## EXERCISE PASSAGE
————————
A preprint by Muus et al. reports a large collaborative meta-analysis of more than hundred single-cell and single-nucleus RNA-seq studies to characterize key proteins involved in host-pathogen interactions of the SARS-CoV-2 virus that causes the COVID-19 pandemic. Here are my learning notes.
The key proteins in focus include angiotensin-converting enzyme 2 (ACE2, GeneID 59272), the main mediator of entry into human cells by the SARS-Cov-2 virus, and two proteases, transmembrane protease serine 2 (TMPRSS2, GeneID 7113), and cathepsin L (CTSL, GeneID 1514), both of which are proteases, enzymes that break down other proteins, and both of which are believed to prime and assist the cellular entry of the virus.
The expression patterns of ACE2 mRNA and co-expression patterns between ACE2 and the proteases show concordance with tissues and organs associated with pathology induced by SARS-CoV-2, including gut enterocytes, corneal epithelial cells (the outermost layer of the cornea in the eye, see LifeMap), cardiomyocytes (heart muscle cells), heart pericytes, olfactory sustentacular cells (a type of supporting cells in the olfactory epithelium, serving as metabolic and physical support for the olfactory epithelium), and renal epithelial cells. The mRNA expression profiles of three genes are positively associated with increasing age, male gender, and smoking, which are epidemiologically linked to COVID-19 susceptibility and outcomes.
Another interesting finding is that some cells that show ACE2+TMPRSS2+ expression patterns in nasal, gut, and lung also express genes associated with viral entry, immune function, and epithelial-macrophage cross-talk. Among them are interleukin 6 (IL6), its receptor and co-receptor, IL1R, TNF response pathways, and complement genes. The cell type specificity in the lung and airways and smoking effects were conserved in mice.
————————
## INFORMATION GIVEN
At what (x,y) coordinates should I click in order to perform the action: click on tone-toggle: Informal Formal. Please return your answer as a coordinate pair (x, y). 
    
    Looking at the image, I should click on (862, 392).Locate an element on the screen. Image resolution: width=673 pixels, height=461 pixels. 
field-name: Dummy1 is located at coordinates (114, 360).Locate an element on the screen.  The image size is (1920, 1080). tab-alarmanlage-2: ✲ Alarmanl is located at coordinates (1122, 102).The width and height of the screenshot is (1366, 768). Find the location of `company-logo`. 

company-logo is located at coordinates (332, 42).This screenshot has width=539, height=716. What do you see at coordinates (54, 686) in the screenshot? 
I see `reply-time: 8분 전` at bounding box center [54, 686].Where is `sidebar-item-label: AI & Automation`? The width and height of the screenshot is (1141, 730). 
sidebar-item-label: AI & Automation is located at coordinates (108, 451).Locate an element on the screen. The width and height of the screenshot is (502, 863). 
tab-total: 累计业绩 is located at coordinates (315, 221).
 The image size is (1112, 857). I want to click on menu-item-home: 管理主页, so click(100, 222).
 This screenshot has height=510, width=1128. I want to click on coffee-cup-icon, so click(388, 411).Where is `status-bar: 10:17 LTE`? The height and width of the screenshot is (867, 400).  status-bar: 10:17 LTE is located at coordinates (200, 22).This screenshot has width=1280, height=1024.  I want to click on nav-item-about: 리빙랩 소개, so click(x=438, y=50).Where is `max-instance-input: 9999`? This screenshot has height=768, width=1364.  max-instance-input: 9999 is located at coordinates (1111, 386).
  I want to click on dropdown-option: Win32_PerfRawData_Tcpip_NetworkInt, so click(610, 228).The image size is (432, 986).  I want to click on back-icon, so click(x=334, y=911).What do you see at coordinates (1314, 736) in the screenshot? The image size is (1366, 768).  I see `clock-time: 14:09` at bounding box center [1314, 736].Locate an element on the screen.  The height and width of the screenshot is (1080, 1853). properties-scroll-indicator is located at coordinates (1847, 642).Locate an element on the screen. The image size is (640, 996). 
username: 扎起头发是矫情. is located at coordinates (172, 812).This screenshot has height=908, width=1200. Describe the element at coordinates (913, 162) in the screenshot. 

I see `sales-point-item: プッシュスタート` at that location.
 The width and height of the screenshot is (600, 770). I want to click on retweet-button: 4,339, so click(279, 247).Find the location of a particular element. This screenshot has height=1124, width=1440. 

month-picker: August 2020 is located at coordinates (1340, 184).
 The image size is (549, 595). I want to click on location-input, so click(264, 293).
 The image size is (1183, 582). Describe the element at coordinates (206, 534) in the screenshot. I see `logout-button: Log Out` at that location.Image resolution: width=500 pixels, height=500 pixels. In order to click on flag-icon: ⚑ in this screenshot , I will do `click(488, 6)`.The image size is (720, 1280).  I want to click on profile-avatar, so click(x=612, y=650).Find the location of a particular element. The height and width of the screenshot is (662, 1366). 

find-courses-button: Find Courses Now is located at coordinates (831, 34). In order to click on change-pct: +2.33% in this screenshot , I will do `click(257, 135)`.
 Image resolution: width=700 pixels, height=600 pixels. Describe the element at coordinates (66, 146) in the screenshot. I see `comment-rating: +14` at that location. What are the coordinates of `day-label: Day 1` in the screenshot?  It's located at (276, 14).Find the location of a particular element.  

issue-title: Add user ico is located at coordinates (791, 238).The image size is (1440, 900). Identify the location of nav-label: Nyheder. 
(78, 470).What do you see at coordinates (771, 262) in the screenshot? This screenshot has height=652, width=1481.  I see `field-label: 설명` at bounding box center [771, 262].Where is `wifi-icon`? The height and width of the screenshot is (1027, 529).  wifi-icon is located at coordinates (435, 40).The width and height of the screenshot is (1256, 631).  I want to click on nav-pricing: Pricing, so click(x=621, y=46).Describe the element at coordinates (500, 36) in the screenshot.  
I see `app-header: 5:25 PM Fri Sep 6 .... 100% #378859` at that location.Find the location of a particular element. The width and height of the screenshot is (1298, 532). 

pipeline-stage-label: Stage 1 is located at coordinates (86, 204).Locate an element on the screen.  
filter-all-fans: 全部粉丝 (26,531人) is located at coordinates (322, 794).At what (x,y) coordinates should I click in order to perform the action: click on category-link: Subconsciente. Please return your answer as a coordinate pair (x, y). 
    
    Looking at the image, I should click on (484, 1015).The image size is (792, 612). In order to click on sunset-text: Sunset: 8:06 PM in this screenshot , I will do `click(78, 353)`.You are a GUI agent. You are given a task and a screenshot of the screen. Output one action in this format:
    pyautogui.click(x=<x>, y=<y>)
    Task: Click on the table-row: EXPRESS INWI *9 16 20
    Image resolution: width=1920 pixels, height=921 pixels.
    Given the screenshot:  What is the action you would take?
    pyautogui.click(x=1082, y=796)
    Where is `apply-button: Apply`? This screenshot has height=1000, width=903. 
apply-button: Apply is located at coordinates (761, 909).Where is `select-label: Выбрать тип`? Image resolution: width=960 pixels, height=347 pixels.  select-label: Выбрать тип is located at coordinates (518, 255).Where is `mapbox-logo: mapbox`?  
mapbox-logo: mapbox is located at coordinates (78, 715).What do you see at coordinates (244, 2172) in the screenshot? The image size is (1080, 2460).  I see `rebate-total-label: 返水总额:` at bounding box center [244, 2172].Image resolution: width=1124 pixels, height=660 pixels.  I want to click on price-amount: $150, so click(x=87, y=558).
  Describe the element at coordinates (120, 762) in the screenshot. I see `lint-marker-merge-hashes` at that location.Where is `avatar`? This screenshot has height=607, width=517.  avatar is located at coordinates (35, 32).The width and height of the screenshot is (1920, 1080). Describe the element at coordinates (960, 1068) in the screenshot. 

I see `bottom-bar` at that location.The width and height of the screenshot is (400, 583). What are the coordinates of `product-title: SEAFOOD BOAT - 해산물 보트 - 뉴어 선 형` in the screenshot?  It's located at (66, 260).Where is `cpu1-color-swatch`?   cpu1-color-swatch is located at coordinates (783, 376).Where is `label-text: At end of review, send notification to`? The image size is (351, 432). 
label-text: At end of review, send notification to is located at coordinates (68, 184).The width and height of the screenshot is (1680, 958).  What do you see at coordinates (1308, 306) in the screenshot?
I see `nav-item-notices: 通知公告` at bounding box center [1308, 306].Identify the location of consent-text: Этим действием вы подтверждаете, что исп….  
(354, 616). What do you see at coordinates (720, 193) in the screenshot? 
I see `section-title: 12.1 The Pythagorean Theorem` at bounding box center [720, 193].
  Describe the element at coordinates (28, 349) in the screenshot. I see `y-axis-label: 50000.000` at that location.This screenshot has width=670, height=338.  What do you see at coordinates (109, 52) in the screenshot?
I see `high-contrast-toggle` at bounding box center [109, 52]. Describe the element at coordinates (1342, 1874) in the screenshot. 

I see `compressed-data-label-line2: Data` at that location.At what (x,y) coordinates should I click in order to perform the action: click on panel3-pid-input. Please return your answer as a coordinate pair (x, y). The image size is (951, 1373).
————————
## EXERCISE OBJECTIVE
Write out the part of the SARS-CoV-2 notes that starts with "A preprint by" and goes on through "my learning notes.", word for word. The data come from a different source than the text above.

## ANSWER SPACE
A preprint by Muus et al. reports a large collaborative meta-analysis of more than hundred single-cell and single-nucleus RNA-seq studies to characterize key proteins involved in host-pathogen interactions of the SARS-CoV-2 virus that causes the COVID-19 pandemic. Here are my learning notes.